**Passage shown**
+ + +
Tuesday, October 25, 2011

Safra Sensation at Sotheby's

Photo via Sotheby'sFor those who are following the Fall auction season last week was the second in the series of sales that Sotheby's has hosted from the collection of Edmond and Lily Safra. The event consists of six catalogues spread over four days of sales. The collections are exhaustive and completely top-notch. I have opted to cover one lot that really got me excited. May I present the late Louis XVI Secretaireand Commode formerly in the Hamilton Palace Collection...


Photo via Sotheby's

What can I say....these are completely tour-de-force examples from the period that hit all the high points: sumptuous ormolu mounts, top level Japanese lacquer panels and an amazing pedigree.


Photo via Sotheby's


Photo via Sotheby's

The overall style and in particular the use of this caryatid mount led scholars to assert that the pieces were made by Adam Weisweiller.
+ + +
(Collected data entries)
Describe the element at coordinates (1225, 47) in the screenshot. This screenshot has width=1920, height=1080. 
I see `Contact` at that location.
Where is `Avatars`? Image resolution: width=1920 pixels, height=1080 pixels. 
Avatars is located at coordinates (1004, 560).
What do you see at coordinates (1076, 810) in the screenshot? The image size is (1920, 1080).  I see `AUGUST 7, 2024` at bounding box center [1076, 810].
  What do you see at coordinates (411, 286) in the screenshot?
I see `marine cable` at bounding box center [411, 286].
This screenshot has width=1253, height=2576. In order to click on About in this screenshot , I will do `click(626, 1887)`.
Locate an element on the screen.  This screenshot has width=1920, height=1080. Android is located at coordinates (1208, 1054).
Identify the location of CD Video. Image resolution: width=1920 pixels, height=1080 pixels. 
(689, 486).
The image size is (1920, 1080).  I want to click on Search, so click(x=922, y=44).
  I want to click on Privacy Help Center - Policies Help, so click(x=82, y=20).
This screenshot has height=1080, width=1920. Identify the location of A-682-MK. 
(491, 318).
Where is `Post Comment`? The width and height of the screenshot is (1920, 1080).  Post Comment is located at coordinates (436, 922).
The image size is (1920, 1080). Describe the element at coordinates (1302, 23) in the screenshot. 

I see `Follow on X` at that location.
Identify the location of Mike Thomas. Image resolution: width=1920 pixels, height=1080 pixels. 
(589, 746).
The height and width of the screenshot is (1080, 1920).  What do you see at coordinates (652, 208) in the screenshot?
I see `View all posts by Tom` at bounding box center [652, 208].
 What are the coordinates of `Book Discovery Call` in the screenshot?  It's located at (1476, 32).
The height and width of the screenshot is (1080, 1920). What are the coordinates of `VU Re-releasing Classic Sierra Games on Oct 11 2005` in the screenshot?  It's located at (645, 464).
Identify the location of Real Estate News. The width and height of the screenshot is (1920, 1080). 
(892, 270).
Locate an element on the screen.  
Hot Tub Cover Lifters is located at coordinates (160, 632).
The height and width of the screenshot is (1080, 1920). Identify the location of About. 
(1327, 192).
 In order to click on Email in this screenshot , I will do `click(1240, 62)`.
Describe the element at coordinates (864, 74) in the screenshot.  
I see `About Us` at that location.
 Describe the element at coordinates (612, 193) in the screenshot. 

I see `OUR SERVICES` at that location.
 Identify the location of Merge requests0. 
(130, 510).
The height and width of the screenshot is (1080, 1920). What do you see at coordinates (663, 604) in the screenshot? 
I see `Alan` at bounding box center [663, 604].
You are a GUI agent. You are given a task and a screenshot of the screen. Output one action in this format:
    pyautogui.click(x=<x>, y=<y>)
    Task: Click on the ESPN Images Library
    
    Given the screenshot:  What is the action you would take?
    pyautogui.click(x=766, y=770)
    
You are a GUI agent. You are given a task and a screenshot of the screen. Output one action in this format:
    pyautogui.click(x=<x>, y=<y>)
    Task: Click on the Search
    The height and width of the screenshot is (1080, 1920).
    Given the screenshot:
+ + +
**Exercise requirements**
1. Translate this sentence from the post on the Safra sale at Sotheby's into Spanish: "The event consists of six catalogues spread over four days of sales."
2. According to the post on the Safra sale at Sotheby's, who did scholars assert made the pieces?
3. List the high points that the post on the Safra sale at Sotheby's says these examples hit.

**Answers given**
1. El evento consta de seis catálogos repartidos en cuatro días de ventas.

2. Adam Weisweiller.

3.
- Sumptuous ormolu mounts
- Top level Japanese lacquer panels
- An amazing pedigree